Arizona's immigration bill, the right papers and Communist Poland

In Communist Poland, police were the enemy. Arizona, too?

click to enlarge Arizona's immigration bill, the right papers and Communist Poland - Jeanne Meinke
Jeanne Meinke
Arizona's immigration bill, the right papers and Communist Poland

Unscrew the locks from the doors!

Unscrew the doors themselves from their jambs!

—Epigraph to Howl, by Allen Ginsberg (1956)

In 1978-79, we lived in the People's Republic of Poland, where I was a Fulbright Professor at the Instytut Anglistiki in Warsaw. The country was a struggling satellite of the Soviet Union, and the police were the people's enemy.

I was teaching American poetry to Polish graduate students, whose English was fluent. They loved American poetry. "Do you really know Allen Ginsberg?" they'd gush, trying to imagine living in a society which permitted the author of incendiary poems like "Howl" to remain free. The poems of their best-known poets (like Nobel-prize-winner Czeslaw Miloz, exiled to America) were read from smuggled books at vodka-fueled samizdat (dissident) parties.

I'm remembering those days in the wake of Arizona's tone-deaf passing of its anti-immigrant bill. The fear in Communist Poland was always that you might get caught "without the right papers." The authorities (like the Arizona legislators) said "What's the problem? If you're a legitimate citizen, you'll have the right papers." But in practice these were often less "right" and more vague than one might think. The thing was, you didn't ever want the police to stop you.

The rules were so complicated that we hired a "maid," Urszula, not to clean, but to shop for certain rationed items and to interpret various rules. "If you get lost," she told us, "whatever you do, don't ask a policeman." Urszula had a Ph.D from the University of Warsaw in economics (totally useless in Poland's closed economy).

One evening early in our stay we'd gone to the opera, one of the perks of the Communist system: world-class opera for about 5 bucks a ticket. Waiting outside for our bus, we heard a commotion across the street: two men were beating and kicking another man who had fallen on the sidewalk. As we instinctively started to head over there, our Polish companion put his hand on our shoulders. "That's the police, eradicating drunkenness. Don't say anything." We didn't; our visas were back in our apartment.

Arizona isn't Communist Poland, but the new law, with its open-ended "reasonable suspicion," reeks with that authoritarian stench: it picks on the powerless. Arizona isn't alone, either, as pockets of anti-immigrant feeling have flared up in other states, including Florida.
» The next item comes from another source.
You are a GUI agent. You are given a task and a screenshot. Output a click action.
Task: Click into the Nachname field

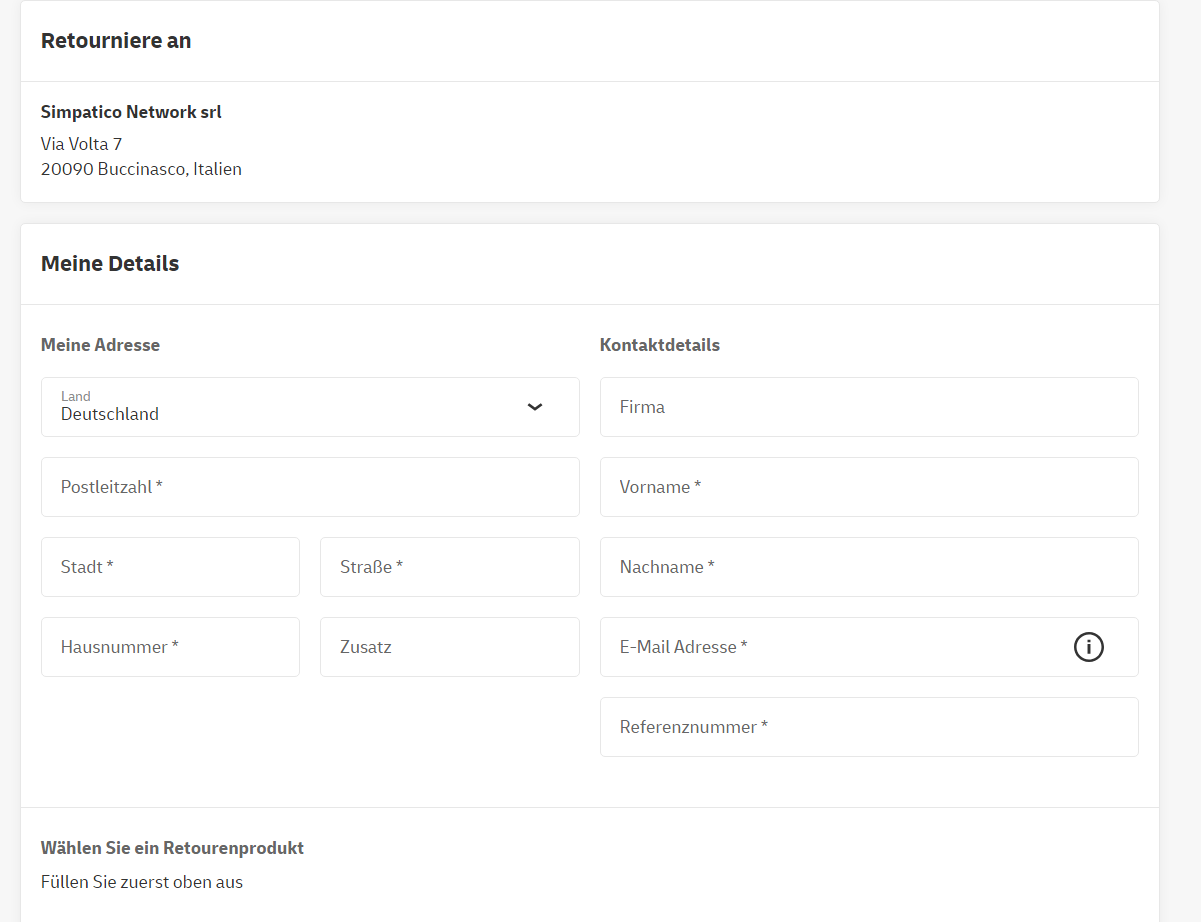[868, 567]
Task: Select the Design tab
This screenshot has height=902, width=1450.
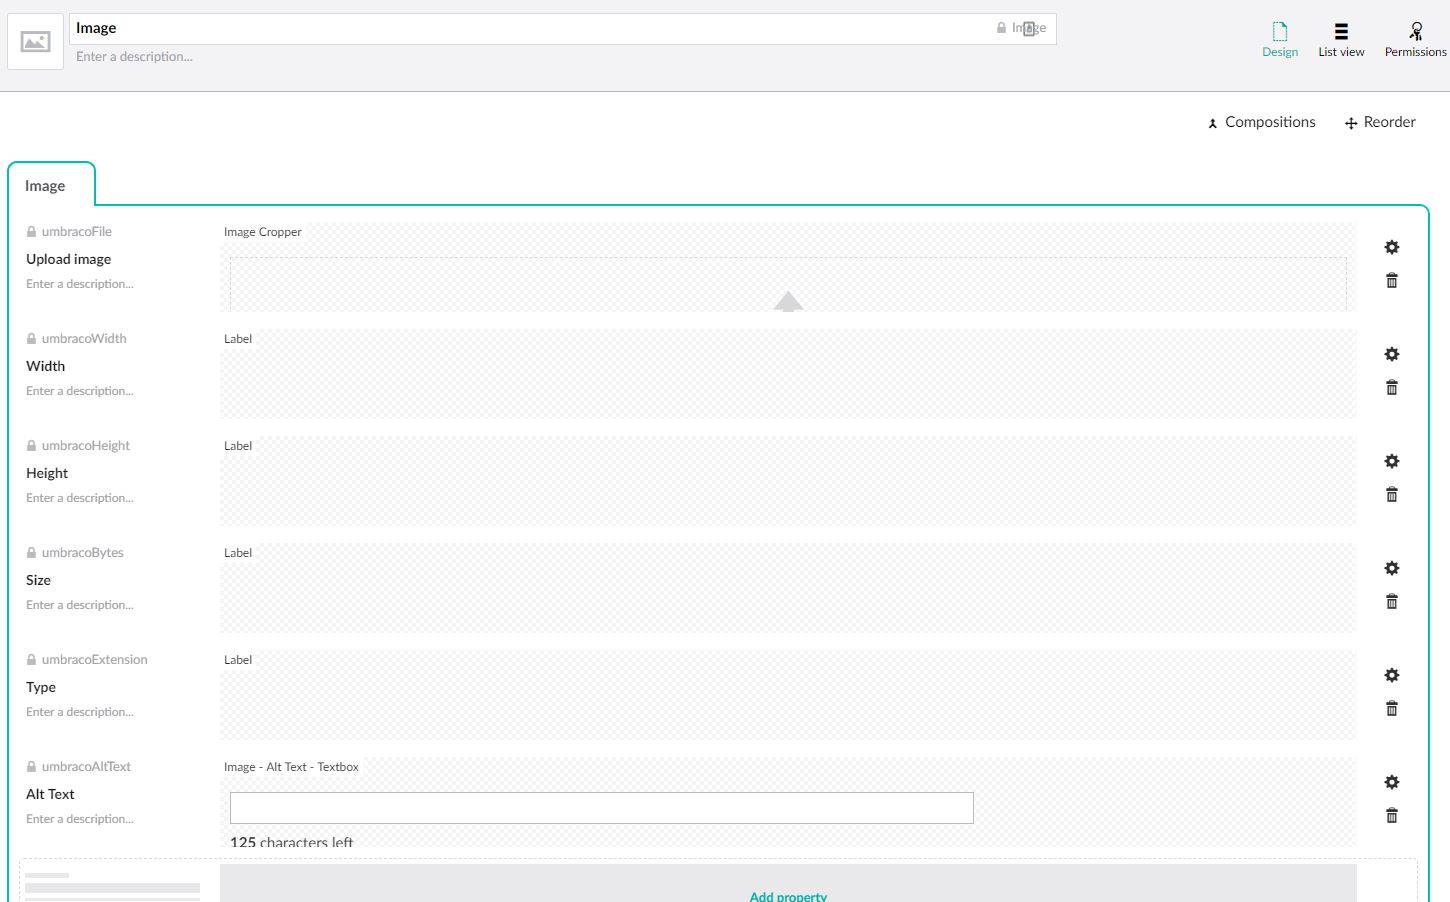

But why I'm thinking of Poland is really this: In their hearts, the Poles weren't afraid, or depressed. In the grimmest times, Warsaw remained full of bustling kwiatys, flower shops — the Poles brought flowers to every occasion. Oppressed by history and geography, they were still high-spirited, always subverting authority in their sly way. (Warsaw bus drivers, driving by the Russian-built "Palace of Culture," would often ostentatiously spit out the window.) This is one reason they suffered more than other Soviet satellites, who were less openly antagonistic to the Russians.

The Republicans seem to want us to be afraid of immigrants, gays, "elites," atheists, liberals, socialists — they're all out to "destroy our country." Take back America is their cry, forgetting that immigrants (and the others) have made America. Tightening up the border is a good idea, but let's go after the bosses instead of the immigrants, most of whom come here in a desperate attempt to feed their families. In any case, let's not demonize them, or be afraid. My immigrant grandfathers, who came from Germany and Ireland, were a little scary, but once you got to know them they were pussycats.

Bill Moyers, retiring from PBS, said recently, "Once again the fate and character of our country are up for grabs." He may be right, as he often has been. So let's be fair-minded and high-spirited, like the Poles. In a letter to the New York Times, our friend, Florida poet Steve Kronen, suggests, "Let's pass a real immigration bill: Unless you can prove you're Cherokee..."

So, wear a feather, or buy some flowers.

Holy forgiveness! mercy! charity! faith! Holy! Ours! bodies! suffering! magnanimity!

Holy the supernatural extra brilliant intelligent kindness of the soul!

—The final lines of Howl, by Allen Ginsberg (1926-1997)

Peter Meinke is the Poet Laureate of St. Petersburg. He and Jeanne have emigrated to the Fine Arts Work Center in Provincetown, MA, but will be home soon with the proper papers.